It's hard to make judgments on players early in the season, but there are a few stats that are more predictive even this early in the year. What are the swing and contact rate trends for Marlins hitters as of right now?

Dale Zanine-USA TODAY Sports

The Miami Marlins came out very poorly early on in the 2015 season, particularly on offense. It was difficult to watch the Fish struggle through plate appearances against the Atlanta Braves and Tampa Bay Rays and only just recently break out of their weeklong slump. However, as we all know, it is early in the year, and making judgments on players this early is a fool's errand. Very few stats are the least bit predictive of a player's performance a week and a half into their year.

There are some numbers, however, that can give some indication as to a change in a player's habits or the way that a player is approached.

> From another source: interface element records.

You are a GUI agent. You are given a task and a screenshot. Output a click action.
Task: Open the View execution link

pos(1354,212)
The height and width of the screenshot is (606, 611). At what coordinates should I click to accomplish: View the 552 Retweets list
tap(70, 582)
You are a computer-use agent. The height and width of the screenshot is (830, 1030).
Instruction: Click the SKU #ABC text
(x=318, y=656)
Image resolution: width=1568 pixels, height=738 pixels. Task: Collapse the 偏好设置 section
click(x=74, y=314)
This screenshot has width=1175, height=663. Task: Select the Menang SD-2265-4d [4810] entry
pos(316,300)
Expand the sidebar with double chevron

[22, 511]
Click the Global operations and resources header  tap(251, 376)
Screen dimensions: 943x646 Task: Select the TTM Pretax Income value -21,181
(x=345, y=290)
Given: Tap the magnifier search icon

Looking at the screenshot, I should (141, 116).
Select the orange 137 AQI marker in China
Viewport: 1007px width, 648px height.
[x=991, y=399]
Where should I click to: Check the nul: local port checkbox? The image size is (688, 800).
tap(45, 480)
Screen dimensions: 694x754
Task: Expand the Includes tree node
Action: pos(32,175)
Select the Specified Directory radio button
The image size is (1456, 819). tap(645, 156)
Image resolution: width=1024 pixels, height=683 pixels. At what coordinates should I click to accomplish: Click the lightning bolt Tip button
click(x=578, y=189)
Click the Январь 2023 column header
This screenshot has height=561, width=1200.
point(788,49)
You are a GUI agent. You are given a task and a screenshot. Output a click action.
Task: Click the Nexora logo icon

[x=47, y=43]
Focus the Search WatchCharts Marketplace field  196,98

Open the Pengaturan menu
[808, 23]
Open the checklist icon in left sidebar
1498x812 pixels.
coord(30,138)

Strikeouts and walks "stabilize" or become 50 percent predictive of future performance at around 60 to 100 plate appearances and 120 to 160 chances respectively. Prior studies have shown that plate discipline numbers, particularly swing rates, can be reliable indicators of future performance as early as 50 plate appearances into a season! Swing rates are almost an inherent part of a player's game, so quintessential to their identity that it is almost immediately telling about a player's approach.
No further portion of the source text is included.